The survey data suggests people in different parts of the world could benefit from greater familiarity with available privacy tools and more education about how the data they share online has meaningful impact on their online profiles and reputations and those of others. To help people put their best digital foot forward, we offer a few suggestions about how to better manage online activities that may affect one’s reputation.
· Stay vigilant and conduct your own “reputation report” from time to time.
o Search all variations of your name in Bing and other popular search engines, and evaluate whether the results reflect the reputation you’d like to share with the world, including current or future employers, colleagues, friends and family members. Our research found that 37 percent of adults never do this.
o If you find information about yourself that is inaccurate or less than favorable, respectfully request that the person who posted it remove it or correct an error.
· Consider separating your professional and personal profiles.
o When you are job hunting, applying to a school or looking for new insurance or a loan, remember that your image online can be a determining factor for hiring managers and application reviewers. Be sure to use different e-mail addresses, screen names, referring blogs and websites for each profile, and avoid cross-referencing personal sites.
o Fifty-seven percent of adults think about taking steps to keep their work and personal profiles private. However, 17 percent said information intended to remain private had inadvertently been made public online.
o Be judicious about adding personal information to your professional profile. Only include information appropriate in a professional context.

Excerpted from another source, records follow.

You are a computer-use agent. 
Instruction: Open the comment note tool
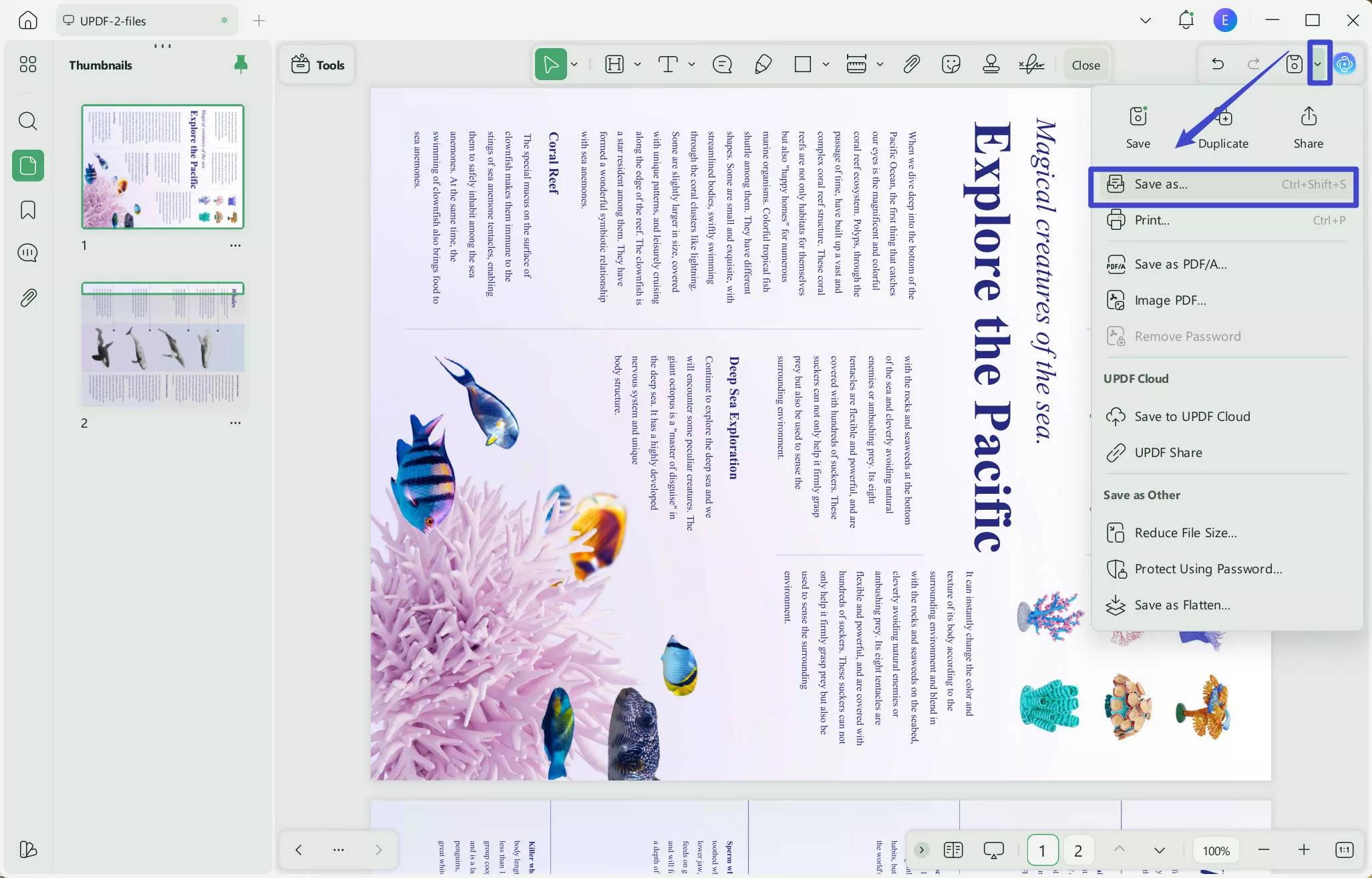[x=722, y=65]
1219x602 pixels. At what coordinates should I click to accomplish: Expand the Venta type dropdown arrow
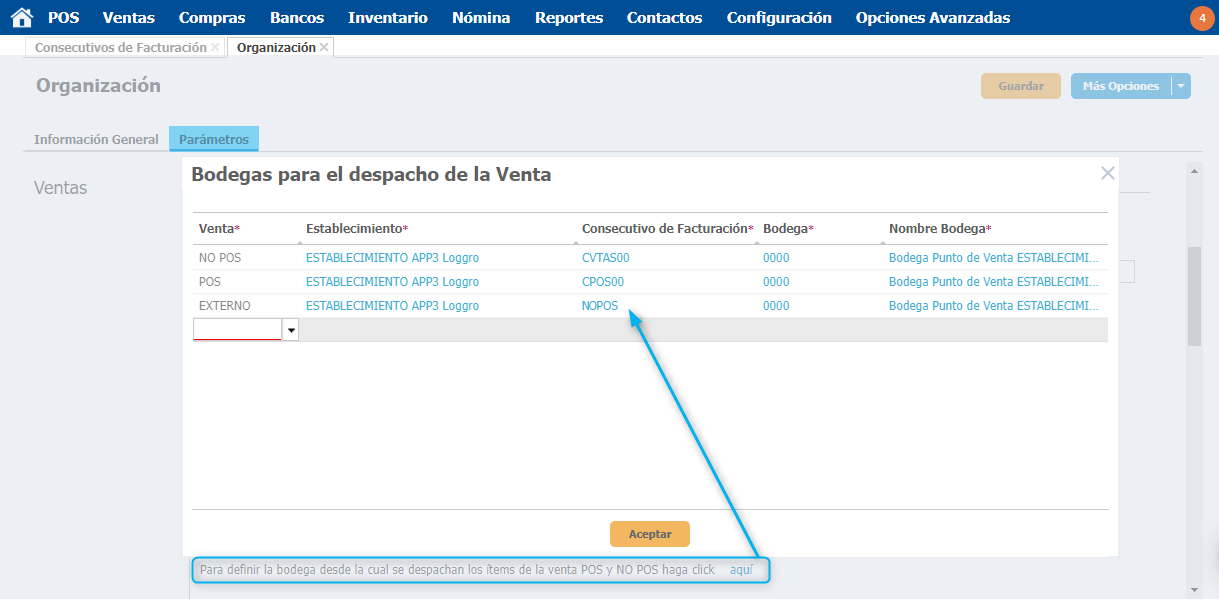pos(291,330)
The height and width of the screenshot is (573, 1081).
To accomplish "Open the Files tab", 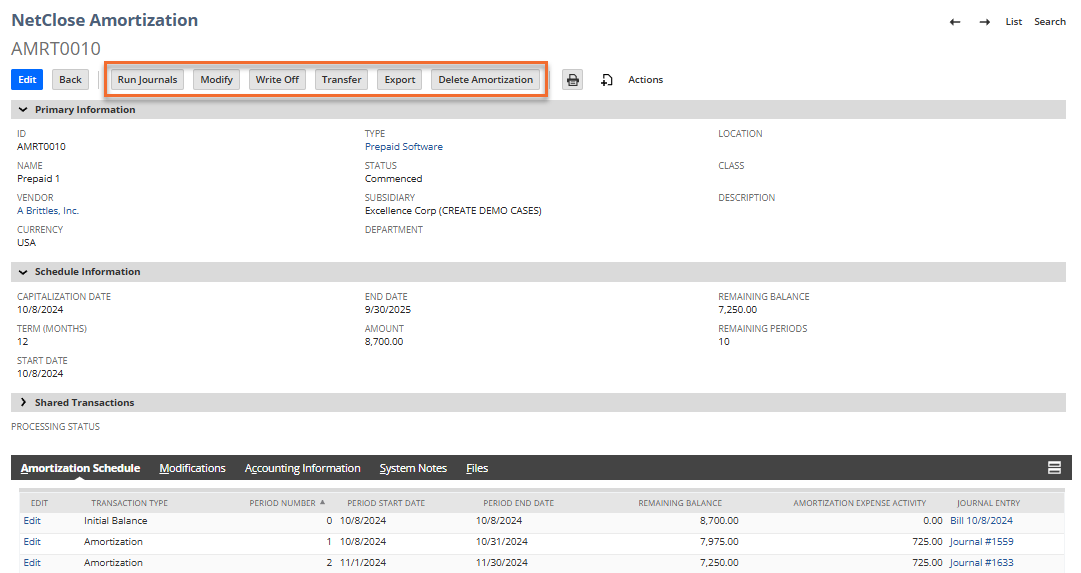I will 477,468.
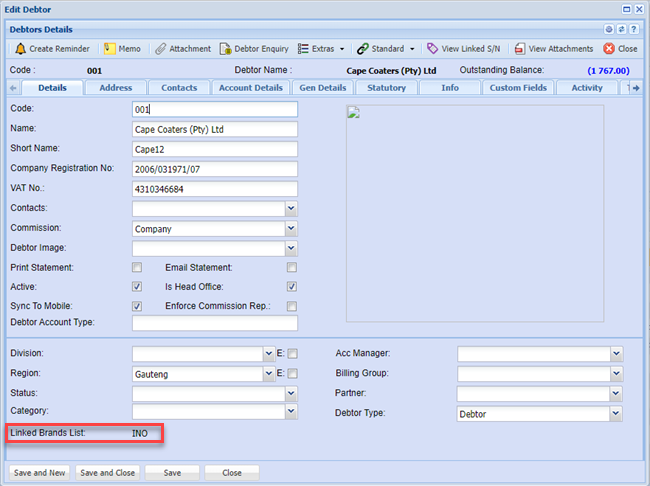The width and height of the screenshot is (650, 486).
Task: Open the Region dropdown list
Action: pyautogui.click(x=268, y=373)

· Adjust your privacy settings.
o In Internet browsers, social networking sites, personal blogs and other places where you maintain personal data, use privacy settings to help manage who can see your profile or photos, how people can search for you, who can comment and how to block unwanted access. According to our research, 49 percent of adults do not use privacy settings on social networking sites.
o Take advantage of Internet Explorer 9’s tracking protection, which helps block unwanted tracking by third parties. Learn more by visiting the Tracking Protection List website. You can also use Internet Explorer’s “InPrivate” browsing mode.
o Learn about your personalized advertising choices via http://choice.live.com/privacy/
o Periodically review who has access to your content. It’s OK to remove people whom you feel no longer need access.
· Think before you share.
o Think about what you post (particularly personal photos and videos), who you share the information with, and how it reflects on your reputation. Let others know what you do and do not want shared, and ask them to remove anything you don’t want disclosed.
o Our research showed that only 38 percent of adults and 39 percent of kids actively think about the long-term impact their online activities might have on someone else’s reputation.
· Be a good digital citizen.
o Always show respect for those with whom you engage directly. It reflects on both you and them, and becomes engrained in your respective online reputations.
The more proactively you manage your information online, the more opportunities you will have to ensure your online reputation makes you proud. For additional guidance, go to www.microsoft.com/security, or read this press release on the Microsoft News Center.